Rates of adverse events and compliance of each therapy group.
| Variables | TBQT (n = 160) | TAD (n = 159) | BQT (n = 149) | p |
|---|---|---|---|---|
| Adverse events | 33 (20.6) | 24 (15.1) | 37 (24.8) | 0.472 |
| Mild | 25 | 21 | 28 | |
| Moderate | 8 | 3 | 9 | |
| Severe | 0 | 0 | 0 | |
| Adverse events | ||||
| Dizziness | 4 (2.5) | 2 (1.3) | 4 (2.7) | 0.184 |
| Abdominal pain | 5 (3.1) | 2 (1.3) | 6 (4.0) | 0.318 |
| Abdominal distention | 5 (3.1) | 6 (3.8) | 8 (5.4) | 0.579 |
| Nausea | 6 (3.8) | 5 (3.1) | 6 (4.0) | 0.241 |
| Diarrhea | 3 (1.9) | 4 (2.5) | 5 (3.4) | 0.427 |
| Bitter taste of mouth | 8 (5.0) | 2 (1.3) | 7 (4.7) | 0.273 |
| Others | 2 (1.3) | 3 (1.9) | 1 (0.7) | 0.541 |
| Treatment compliance | 156 (97.5) | 156 (98.1) | 145 (97.3) | 0.709 |
Data are expressed as number (percentage) of patients.
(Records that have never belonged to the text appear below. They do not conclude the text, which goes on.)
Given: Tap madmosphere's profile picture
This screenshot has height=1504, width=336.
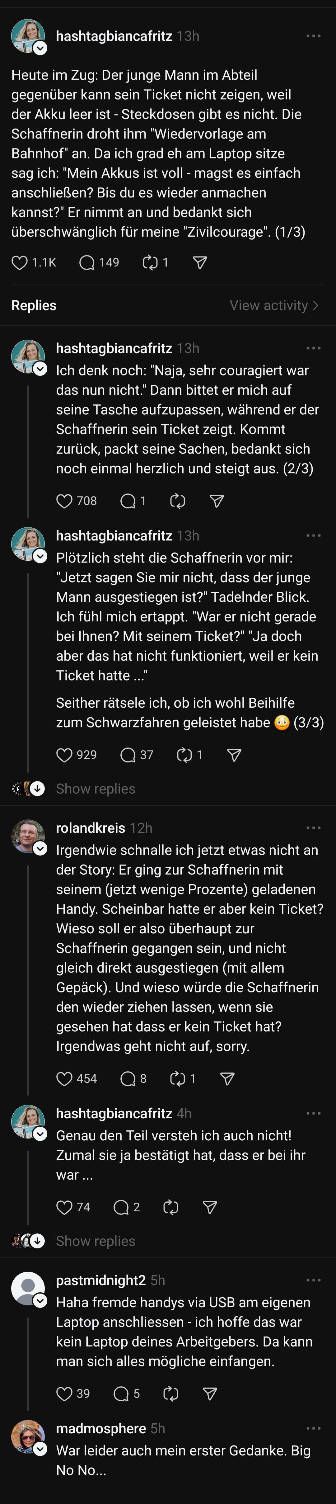Looking at the screenshot, I should click(x=28, y=1437).
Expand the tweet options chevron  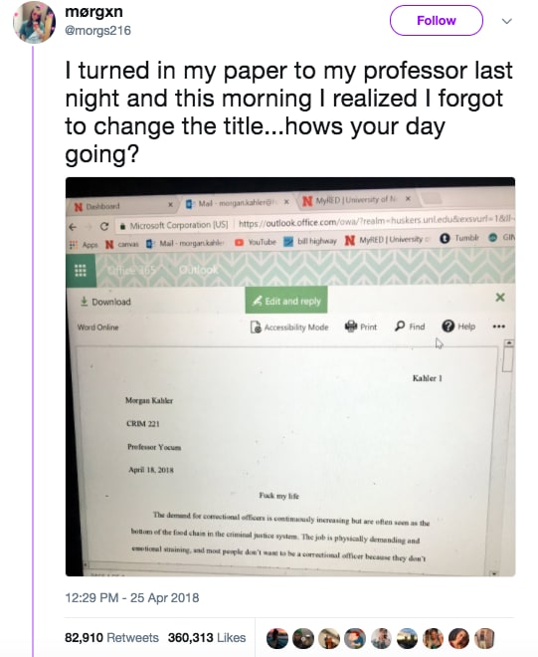pyautogui.click(x=507, y=21)
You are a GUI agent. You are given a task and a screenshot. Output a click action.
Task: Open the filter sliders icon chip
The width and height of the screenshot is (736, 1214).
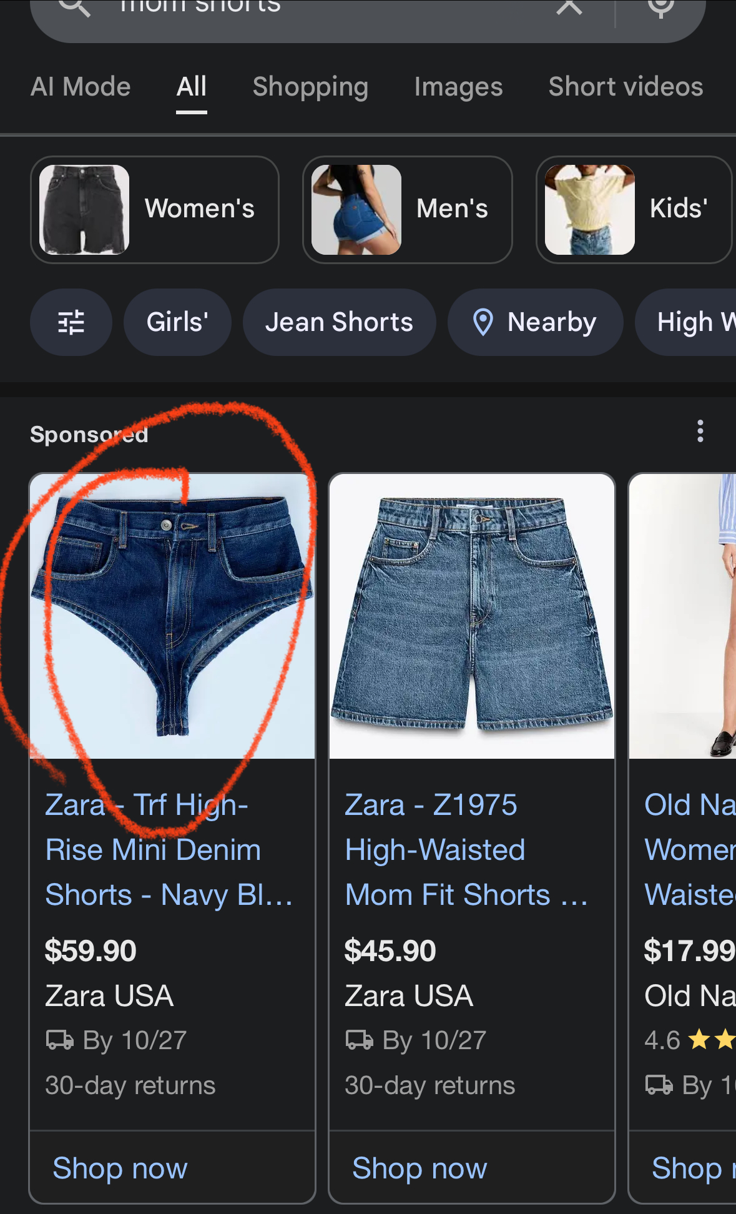[x=71, y=322]
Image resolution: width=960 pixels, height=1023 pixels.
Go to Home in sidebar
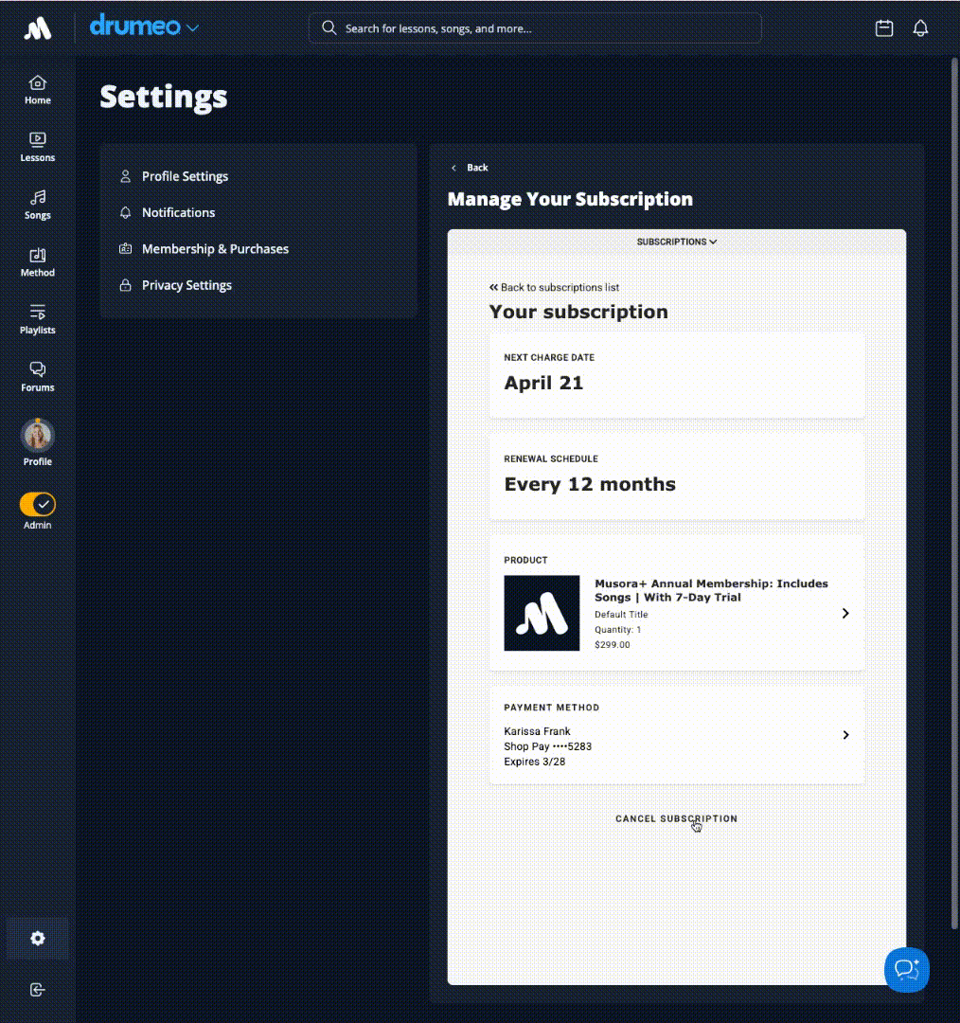coord(38,90)

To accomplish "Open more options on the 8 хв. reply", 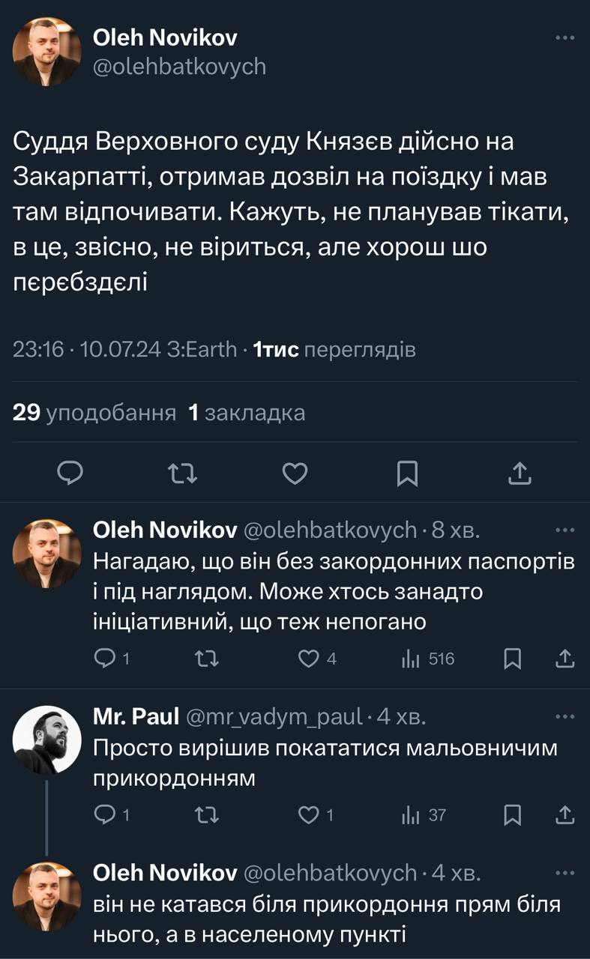I will (564, 530).
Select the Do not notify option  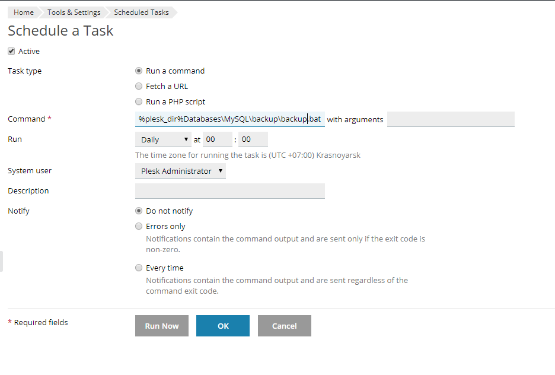coord(139,211)
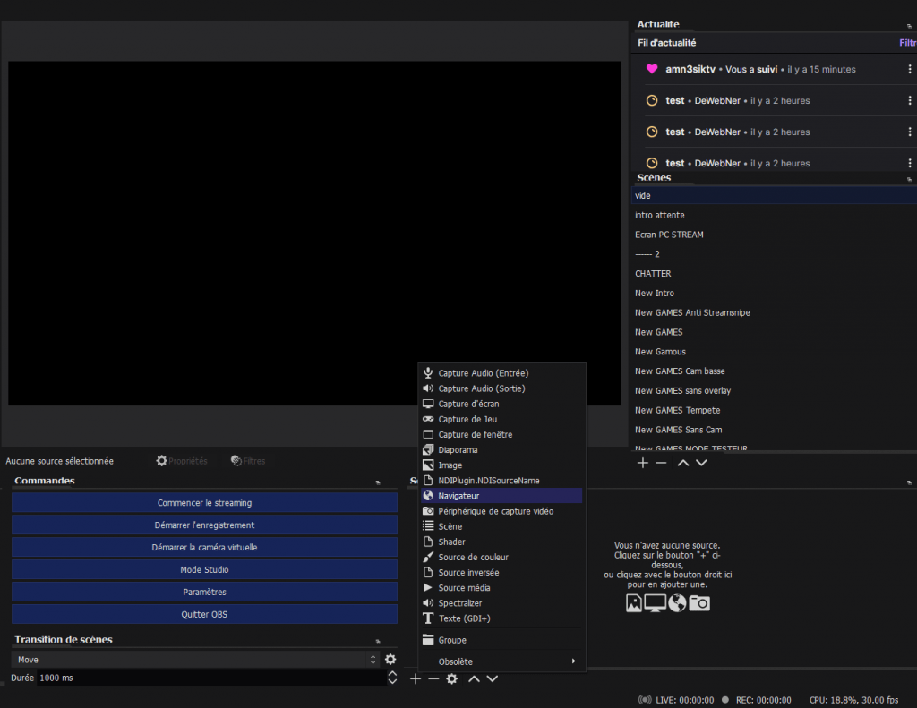Click Démarrer la caméra virtuelle
The image size is (917, 708).
[204, 547]
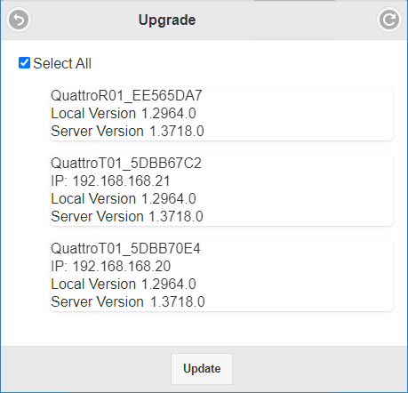Viewport: 408px width, 393px height.
Task: Click the IP: label in QuattroT01_5DBB70E4 card
Action: [x=60, y=267]
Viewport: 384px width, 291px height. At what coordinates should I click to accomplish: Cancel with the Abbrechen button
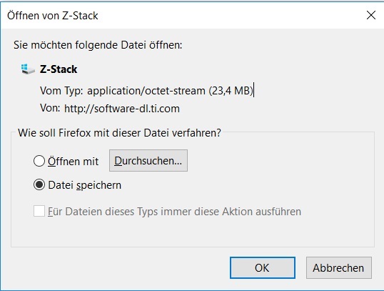339,267
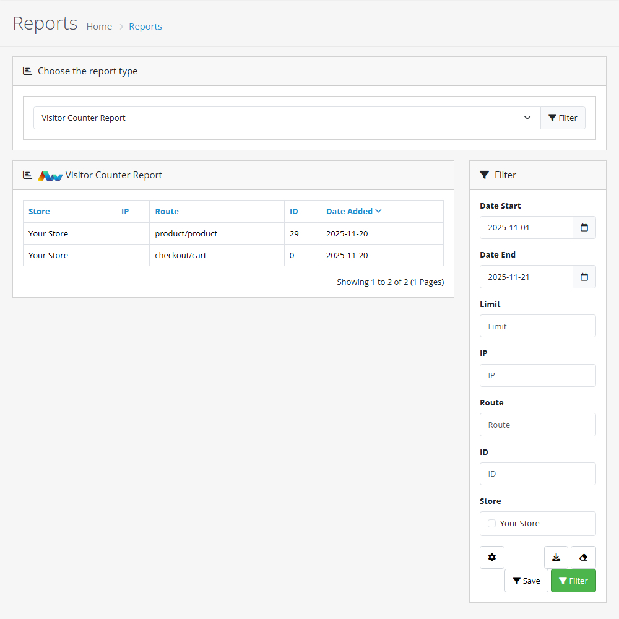619x619 pixels.
Task: Click the chart icon beside Choose the report type
Action: pos(27,71)
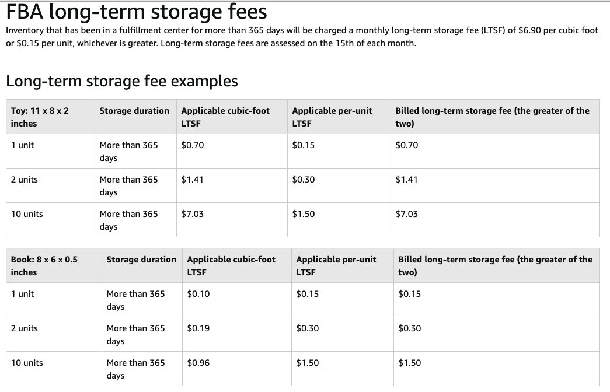
Task: Select the "Book: 8 x 6 x 0.5 inches" header cell
Action: pos(44,265)
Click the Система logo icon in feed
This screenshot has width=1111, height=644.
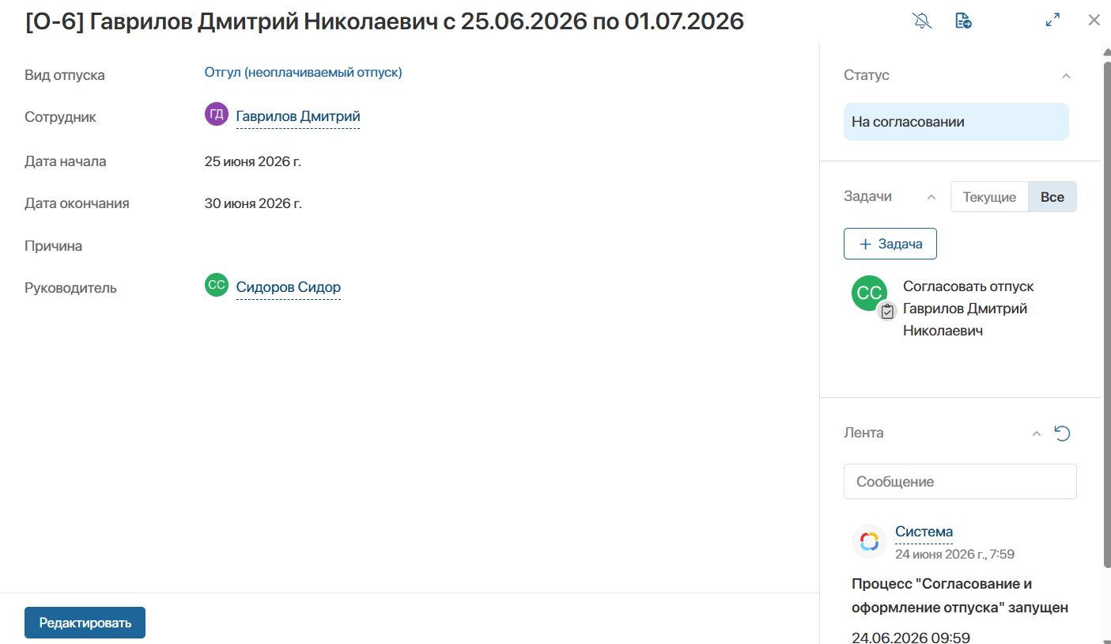[869, 541]
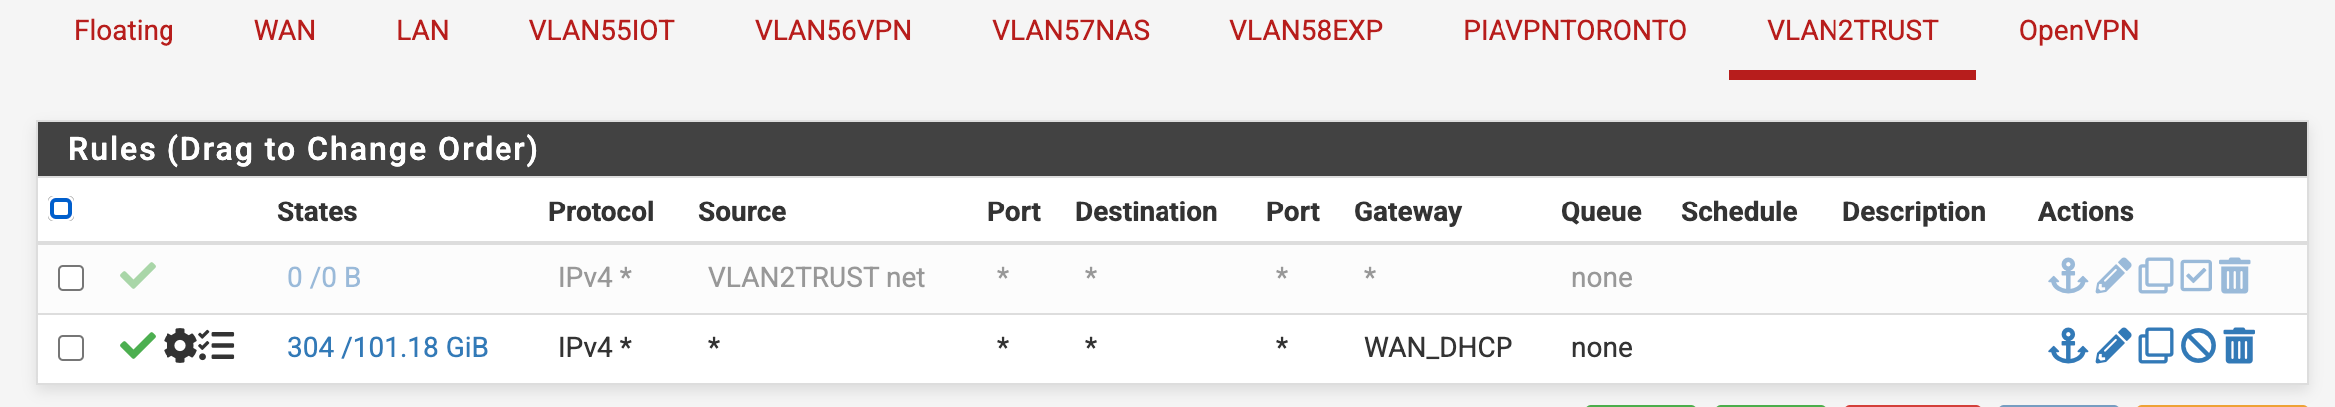This screenshot has width=2335, height=407.
Task: Go to the OpenVPN tab
Action: click(2078, 31)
Treatment compliance was defined as the proportion of patients who consumed at least 85% of study drugs. AEs, adverse events; BQT, rabeprazole 10 mg twice daily, compound bismuth aluminate granules 2.6 g thrice daily, amoxicillin 1 g twice daily, clarithromycin 500 mg twice daily; TAD, tegoprazan 50 mg twice daily, amoxicillin 1 g thrice daily; TBQT, tegoprazan 50 mg twice daily, compound bismuth aluminate granules 2.6 g thrice daily, amoxicillin 1 g twice daily, clarithromycin 500 mg twice daily.